*** Input data ***
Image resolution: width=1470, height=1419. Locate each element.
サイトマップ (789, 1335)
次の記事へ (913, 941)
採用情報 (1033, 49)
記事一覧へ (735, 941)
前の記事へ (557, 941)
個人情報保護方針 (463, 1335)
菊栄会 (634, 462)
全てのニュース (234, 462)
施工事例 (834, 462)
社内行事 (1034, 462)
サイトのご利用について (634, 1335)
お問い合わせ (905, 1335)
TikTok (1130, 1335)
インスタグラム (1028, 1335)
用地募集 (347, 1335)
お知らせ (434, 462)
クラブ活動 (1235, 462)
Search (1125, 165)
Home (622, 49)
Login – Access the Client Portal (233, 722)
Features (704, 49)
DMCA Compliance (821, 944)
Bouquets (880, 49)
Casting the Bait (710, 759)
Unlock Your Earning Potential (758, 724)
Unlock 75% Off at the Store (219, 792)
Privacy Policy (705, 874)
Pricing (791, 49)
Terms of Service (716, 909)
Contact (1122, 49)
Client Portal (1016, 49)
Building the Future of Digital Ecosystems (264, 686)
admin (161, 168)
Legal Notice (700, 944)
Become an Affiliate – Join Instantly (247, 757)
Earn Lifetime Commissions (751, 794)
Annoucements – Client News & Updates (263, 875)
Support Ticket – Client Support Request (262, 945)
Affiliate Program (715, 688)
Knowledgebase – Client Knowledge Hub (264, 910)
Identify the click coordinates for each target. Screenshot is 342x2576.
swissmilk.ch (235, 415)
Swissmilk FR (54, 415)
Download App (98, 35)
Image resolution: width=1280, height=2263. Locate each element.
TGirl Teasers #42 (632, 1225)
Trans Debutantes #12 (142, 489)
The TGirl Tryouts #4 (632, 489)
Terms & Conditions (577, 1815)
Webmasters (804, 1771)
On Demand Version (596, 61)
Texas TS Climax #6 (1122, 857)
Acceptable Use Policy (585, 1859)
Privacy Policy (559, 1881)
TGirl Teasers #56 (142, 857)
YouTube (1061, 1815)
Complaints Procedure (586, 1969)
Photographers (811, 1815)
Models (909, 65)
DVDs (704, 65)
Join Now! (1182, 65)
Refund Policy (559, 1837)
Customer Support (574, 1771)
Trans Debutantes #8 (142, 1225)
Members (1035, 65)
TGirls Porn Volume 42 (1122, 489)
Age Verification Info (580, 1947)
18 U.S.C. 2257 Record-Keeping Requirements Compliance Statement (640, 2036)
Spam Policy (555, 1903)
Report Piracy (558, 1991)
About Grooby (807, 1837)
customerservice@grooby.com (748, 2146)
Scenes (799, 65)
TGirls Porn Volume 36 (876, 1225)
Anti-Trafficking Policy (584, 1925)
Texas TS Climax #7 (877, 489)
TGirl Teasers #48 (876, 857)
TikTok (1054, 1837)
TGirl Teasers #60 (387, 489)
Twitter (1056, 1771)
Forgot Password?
*** End of Input data ***
[Exercise]
Reproduce the whole listing so that each line matches the original exactly.

[Solution for this task]
Image resolution: width=1470, height=1419. Locate each element.
サイトマップ (789, 1335)
次の記事へ (913, 941)
採用情報 (1033, 49)
記事一覧へ (735, 941)
前の記事へ (557, 941)
個人情報保護方針 (463, 1335)
菊栄会 (634, 462)
全てのニュース (234, 462)
施工事例 (834, 462)
社内行事 (1034, 462)
サイトのご利用について (634, 1335)
お問い合わせ (905, 1335)
TikTok (1130, 1335)
インスタグラム (1028, 1335)
用地募集 (347, 1335)
お知らせ (434, 462)
クラブ活動 (1235, 462)
Search (1125, 165)
Home (622, 49)
Login – Access the Client Portal (233, 722)
Features (704, 49)
DMCA Compliance (821, 944)
Bouquets (880, 49)
Casting the Bait (710, 759)
Unlock Your Earning Potential (758, 724)
Unlock 75% Off at the Store (219, 792)
Privacy Policy (705, 874)
Pricing (791, 49)
Terms of Service (716, 909)
Contact (1122, 49)
Client Portal (1016, 49)
Building the Future of Digital Ecosystems (264, 686)
admin (161, 168)
Legal Notice (700, 944)
Become an Affiliate – Join Instantly (247, 757)
Earn Lifetime Commissions (751, 794)
Annoucements – Client News & Updates (263, 875)
Support Ticket – Client Support Request (262, 945)
Affiliate Program (715, 688)
Knowledgebase – Client Knowledge Hub (264, 910)
Identify the click coordinates for each target. Screenshot is 342x2576.
swissmilk.ch (235, 415)
Swissmilk FR (54, 415)
Download App (98, 35)
Image resolution: width=1280, height=2263. Locate each element.
TGirl Teasers #42 (632, 1225)
Trans Debutantes #12 (142, 489)
The TGirl Tryouts #4 (632, 489)
Terms & Conditions (577, 1815)
Webmasters (804, 1771)
On Demand Version (596, 61)
Texas TS Climax #6 (1122, 857)
Acceptable Use Policy (585, 1859)
Privacy Policy (559, 1881)
TGirl Teasers #56 (142, 857)
YouTube (1061, 1815)
Complaints Procedure (586, 1969)
Photographers (811, 1815)
Models (909, 65)
DVDs (704, 65)
Join Now! (1182, 65)
Refund Policy (559, 1837)
Customer Support (574, 1771)
Trans Debutantes #8 (142, 1225)
Members (1035, 65)
TGirls Porn Volume 42 (1122, 489)
Age Verification Info (580, 1947)
18 U.S.C. 2257 Record-Keeping Requirements Compliance Statement (640, 2036)
Spam Policy (555, 1903)
Report Piracy (558, 1991)
About Grooby (807, 1837)
customerservice@grooby.com (748, 2146)
Scenes (799, 65)
TGirls Porn Volume 36 (876, 1225)
Anti-Trafficking Policy (584, 1925)
Texas TS Climax #7 (877, 489)
TGirl Teasers #48 (876, 857)
TikTok (1054, 1837)
TGirl Teasers #60 (387, 489)
Twitter (1056, 1771)
Forgot Password?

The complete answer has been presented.